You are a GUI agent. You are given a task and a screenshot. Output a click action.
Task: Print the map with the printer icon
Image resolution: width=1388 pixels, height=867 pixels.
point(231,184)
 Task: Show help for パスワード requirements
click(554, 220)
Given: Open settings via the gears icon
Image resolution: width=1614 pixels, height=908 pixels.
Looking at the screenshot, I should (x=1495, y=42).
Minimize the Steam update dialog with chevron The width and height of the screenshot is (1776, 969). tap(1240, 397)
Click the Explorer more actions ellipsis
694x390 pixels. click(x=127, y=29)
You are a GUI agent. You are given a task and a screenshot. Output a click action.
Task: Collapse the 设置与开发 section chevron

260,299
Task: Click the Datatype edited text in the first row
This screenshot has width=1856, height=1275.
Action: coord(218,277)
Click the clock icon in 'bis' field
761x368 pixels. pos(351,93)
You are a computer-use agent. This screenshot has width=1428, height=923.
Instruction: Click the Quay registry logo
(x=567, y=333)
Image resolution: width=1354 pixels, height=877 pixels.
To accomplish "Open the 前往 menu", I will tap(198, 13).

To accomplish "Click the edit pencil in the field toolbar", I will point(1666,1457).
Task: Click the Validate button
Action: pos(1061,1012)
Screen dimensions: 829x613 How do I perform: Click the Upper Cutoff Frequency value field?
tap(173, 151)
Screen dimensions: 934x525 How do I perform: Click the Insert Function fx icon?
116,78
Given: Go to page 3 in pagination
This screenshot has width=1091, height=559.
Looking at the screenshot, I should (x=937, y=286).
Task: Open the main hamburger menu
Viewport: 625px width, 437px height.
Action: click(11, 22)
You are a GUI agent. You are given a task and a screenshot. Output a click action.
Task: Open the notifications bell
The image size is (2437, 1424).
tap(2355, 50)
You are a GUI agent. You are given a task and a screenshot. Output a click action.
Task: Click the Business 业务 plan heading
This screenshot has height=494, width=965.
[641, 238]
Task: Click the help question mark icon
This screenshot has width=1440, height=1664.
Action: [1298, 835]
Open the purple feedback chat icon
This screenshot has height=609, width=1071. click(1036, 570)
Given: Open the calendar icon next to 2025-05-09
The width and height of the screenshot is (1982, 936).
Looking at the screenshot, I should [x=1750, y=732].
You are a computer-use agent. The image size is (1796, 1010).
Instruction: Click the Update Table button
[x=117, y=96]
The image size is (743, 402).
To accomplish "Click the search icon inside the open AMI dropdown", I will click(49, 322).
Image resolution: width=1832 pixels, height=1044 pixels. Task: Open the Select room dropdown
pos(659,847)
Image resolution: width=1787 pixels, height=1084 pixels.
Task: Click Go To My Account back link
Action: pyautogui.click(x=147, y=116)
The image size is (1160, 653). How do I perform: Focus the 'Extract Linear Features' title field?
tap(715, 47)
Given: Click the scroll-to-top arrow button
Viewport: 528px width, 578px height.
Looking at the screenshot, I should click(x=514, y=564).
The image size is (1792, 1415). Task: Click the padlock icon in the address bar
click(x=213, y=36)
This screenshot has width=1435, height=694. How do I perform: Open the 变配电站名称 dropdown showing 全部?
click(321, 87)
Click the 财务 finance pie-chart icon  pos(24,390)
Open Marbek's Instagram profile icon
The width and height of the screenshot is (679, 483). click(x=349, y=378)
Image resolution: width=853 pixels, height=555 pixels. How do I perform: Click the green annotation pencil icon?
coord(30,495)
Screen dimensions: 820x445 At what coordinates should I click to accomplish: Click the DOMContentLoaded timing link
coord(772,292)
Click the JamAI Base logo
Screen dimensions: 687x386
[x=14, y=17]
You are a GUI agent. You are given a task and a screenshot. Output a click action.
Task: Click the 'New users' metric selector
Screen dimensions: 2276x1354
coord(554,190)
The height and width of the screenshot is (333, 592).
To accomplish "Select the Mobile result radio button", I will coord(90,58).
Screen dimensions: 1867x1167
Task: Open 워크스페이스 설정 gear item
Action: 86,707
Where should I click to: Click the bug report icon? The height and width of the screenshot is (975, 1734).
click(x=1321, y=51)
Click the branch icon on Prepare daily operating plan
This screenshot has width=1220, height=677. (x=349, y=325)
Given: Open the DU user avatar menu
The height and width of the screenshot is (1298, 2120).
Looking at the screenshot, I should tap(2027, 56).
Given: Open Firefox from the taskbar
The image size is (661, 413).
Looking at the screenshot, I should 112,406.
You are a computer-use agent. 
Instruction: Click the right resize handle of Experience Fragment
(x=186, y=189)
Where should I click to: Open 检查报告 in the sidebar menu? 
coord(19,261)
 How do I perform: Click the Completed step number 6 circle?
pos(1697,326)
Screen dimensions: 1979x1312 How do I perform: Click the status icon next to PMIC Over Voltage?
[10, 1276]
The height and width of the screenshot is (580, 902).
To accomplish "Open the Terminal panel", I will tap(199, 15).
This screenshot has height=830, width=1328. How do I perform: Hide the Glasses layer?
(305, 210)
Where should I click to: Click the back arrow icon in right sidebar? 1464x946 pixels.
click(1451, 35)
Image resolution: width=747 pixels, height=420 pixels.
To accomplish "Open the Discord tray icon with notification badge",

### PROBLEM STATEMENT
Everything from the line containing "Screen dimensions: 1979x1312" to the end of the listing above must be returned exactly. Both end lines belong in it.

### WRITTEN ANSWER
Screen dimensions: 1979x1312 How do I perform: Click the status icon next to PMIC Over Voltage?
[10, 1276]
The height and width of the screenshot is (580, 902).
To accomplish "Open the Terminal panel", I will tap(199, 15).
This screenshot has height=830, width=1328. How do I perform: Hide the Glasses layer?
(305, 210)
Where should I click to: Click the back arrow icon in right sidebar? 1464x946 pixels.
click(1451, 35)
Image resolution: width=747 pixels, height=420 pixels.
To accomplish "Open the Discord tray icon with notification badge",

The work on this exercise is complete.